46 Great Titchfield St
Taymour Grahne Projects is pleased to present Singing a New Song by New York - based artist Nicky Nodjoumi opening all day (between 10 AM - 6 PM) on October 17.
Politics has never been more at the forefront of the collective consciousness since Nicky Nodjoumi moved to the USA in the 1970s. This experience ignited a lifelong process of making and his own enduring dialogue with activism, identity, and the human condition. To this day, Nodjoumi clips images, figures and body parts from newspapers, creating collages that lay the groundwork for his large-scale paintings. In his latest body of work, the state of 'being' is examined in a world that is rapidly decaying, an outright reference to the current ecological and climate developments.
Mankind’s relationship to and its reliance on the environment is historic. If dependence can be defined as conditional or contingent on some other entity - it is when these circumstances come into jeopardy that the conversation becomes inherently political.
Desolate lands stretch across the canvas, an empty space that sets the stage for Nodjoumi to direct the endeavours of characters, animals and vegetation. Male tropes suited head to toe are realised as capitalistic, destructive figures. Lone plants are exaggerated in scale - suddenly emboldened and gracefully managing to survive. They long for virtue, addressing the eroding world around them and hoping to impart wisdom. However, their pursuit is often tenuous as they have feeble roots and are unable to support such magnitude. Still, some buds manage to bloom, becoming open and naked for the eye to see as their suited counterparts remain concealed. Looming, dusty blue skies heighten the atmosphere and one is not quite sure if further doom or a moment of relief is on the horizon.

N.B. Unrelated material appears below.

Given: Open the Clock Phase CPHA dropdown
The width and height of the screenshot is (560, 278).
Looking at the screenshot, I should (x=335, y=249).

Nodjoumi's scenarios address cultural power structures, examining how fear and force maintain rigid understandings of our habitat within a hierarchical system. As an artist responding to contemporaneous happenings, expression is rooted in truth rather than the quest for power. This practise is liberating, and allows for human vice to be held up to the light in ridicule. By painting and twisting recognisable imagery, Nodjoumi interjects cohesive depictions rooted in reality. Slice by slice, component by component, symbolic figures are reconstructed and exposed as the farce they are.
Nicky Nodjoumi's works have been acquired by prominent institutional collections worldwide, including: the Metropolitan Museum of Art in New York, the British Museum in London, LACMA in Los Angeles, the Guggenheim in Abu Dhabi, and the Nelson-Atkins Museum in Kansas City, among others. In 2014, Nicky had a solo exhibition at the Cleveland Institute of Art titled The Accident, and in 2019 a solo exhibition at the Kansas City Art Institute, titled The Long Day. The artist lives and works in Brooklyn. His shows have been reviewed by major publications, including The New York Times, The New Yorker, The Brooklyn Rail, and the Boston Review, among others.